Project reference document Time2Crack
Recipients: developers, security researchers, advanced users

Contents

  • Overview
  • Historical and academic background
  • Foundations: concatenation of probable tokens
  • Architecture of a modern combinator attack
  • Combinator vs passphrase robust
  • Implementation in Time2Crack: addCombinatorAttacks()
  • Keyspace combinator in Time2Crack
  • Calibration and prioritization
  • Benchmarks and orders of magnitude
  • Concrete examples
  • Combinator Attack Limits
  • Effective defences
  • References

  • 1. Overview

    The concatenous combinator attack of dictionary entries to produce compound candidates (mot1+mot2, sometimes with variants). It specifically targets short passphrases of common words.

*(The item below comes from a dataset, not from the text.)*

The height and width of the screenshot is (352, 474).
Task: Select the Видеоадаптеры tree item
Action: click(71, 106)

    2. Historical and academic background

    Wordlists from leaks have shown that much of the short human passphrases rely on common words combined. Combinator engines have become standard bricks of hashcat campaigns.

    3. Foundations: concatenation of probable tokens

    If A and B are two sets of words, the nominal space is |A| * |B|The gain comes from probabilistic density: frequent human combinations are tested early.

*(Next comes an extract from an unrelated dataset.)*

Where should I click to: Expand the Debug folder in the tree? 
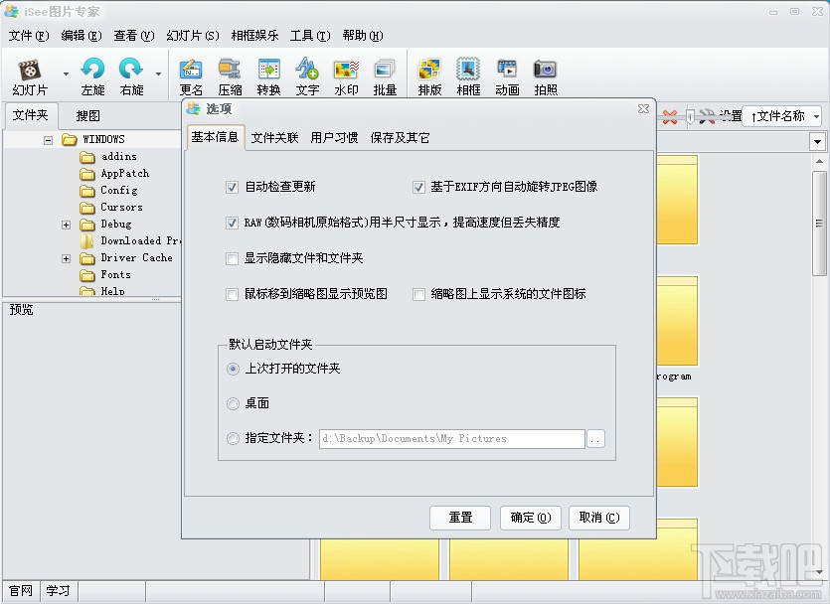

    4. Architecture of a modern combinator attack

    1) Sélection de listes (mots courants, prénoms, contexte)
    2) Tri par fréquence
    3) Concaténation ordonnée (A+B, parfois B+A)
    4) Ajout optionnel de règles simples
    5) Test hash GPU

    5. Combinator vs. robust passphrase

    Two common concatenated words remain vulnerable.

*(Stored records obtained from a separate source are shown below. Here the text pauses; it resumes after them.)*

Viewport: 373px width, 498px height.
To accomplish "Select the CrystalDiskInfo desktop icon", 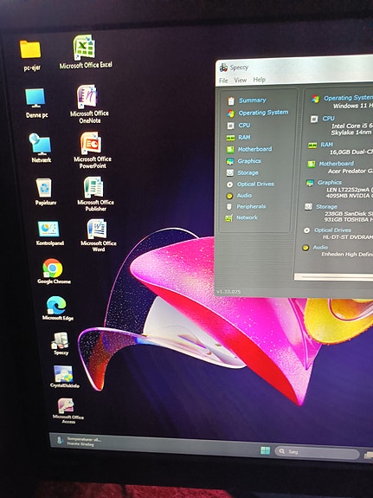I will click(64, 377).
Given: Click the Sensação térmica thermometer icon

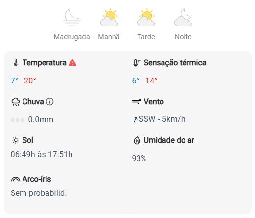Looking at the screenshot, I should click(137, 63).
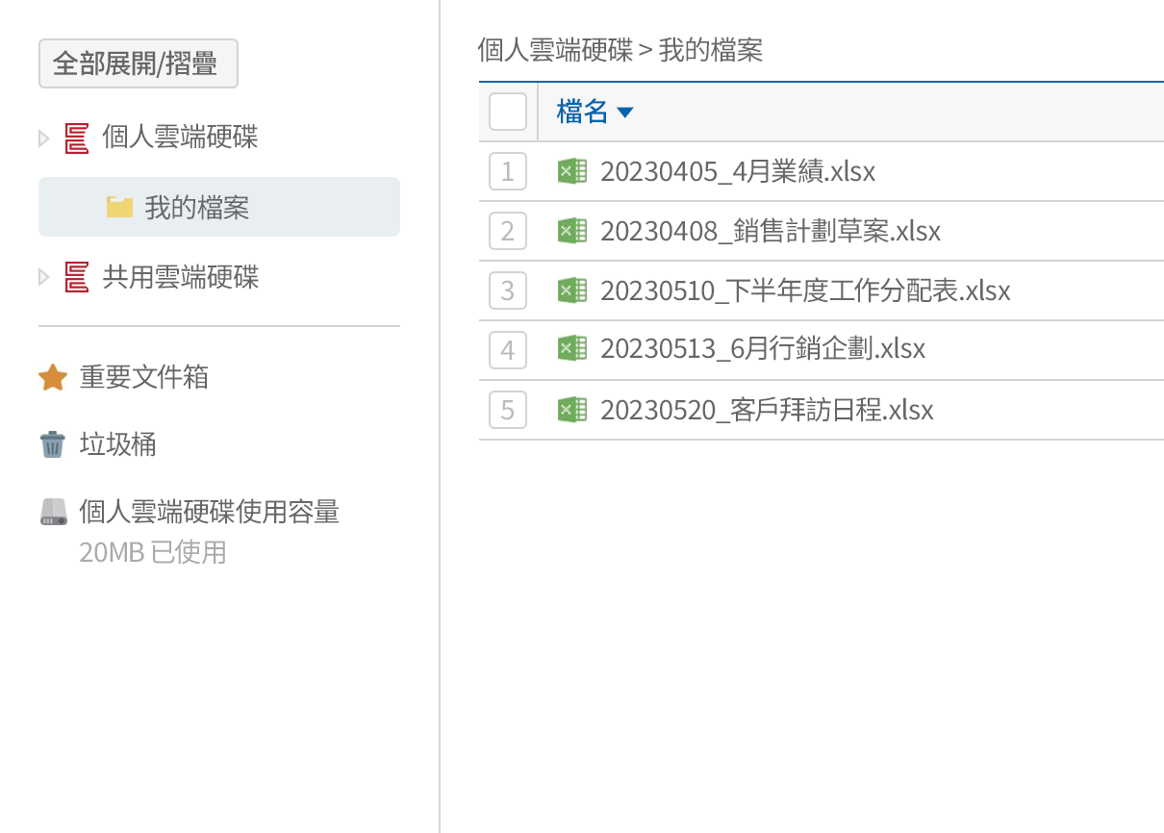Click the Excel icon for 20230520_客戶拜訪日程.xlsx
This screenshot has height=833, width=1164.
tap(572, 410)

    A robust passphrase combines several rare and uncorrelated words, ideally generated randomly.

    6. Implementation in Time2Crack: addCombinatorAttacks()

    Activation when:

  • or common,
  • or weak.
  • Category: cat: "combi", note: nPassphrase or nNotPassphrase.

    7. Keyspace combinator in Time2Crack

    The model uses COMBI_KEYSPACE and budgetTime(...), with specific branch for certain common cases.

    8. Calibration and prioritization

    In high fidelity, the combinator category is favoured when the passphrase structure is detected.

    9. Benchmarks and orders of magnitude

    On hash fast, frequent combinations can be tested very quickly.

    On slow KDF, the cost of each attempt slows down the attack but does not remove structural vulnerability.

    10. Practical examples

  • bluesky : Combinator presentation.
  • horsebattery : exposé so frequent words.
  • fjord-nectar-lotus-amber : clearly more resistant.
  • 11. Limitations of the Combinator Attack

  • low performance on non-lexical secrets,
  • dependence on original dictionaries,
  • yield decreasing on long and rare passphrases.
  • 12. Effective defences

  • Long passages of rare words.
  • Random generation via manager.
  • Modern KDF + MFA.
  • 13. References

  • Hashcat Wiki. https://hashcat.net/wiki/
  • Weir et al. (2009). IEEE S&P.
  • Recent literature on passphrases and probabilistic models (see Time2Crack docs).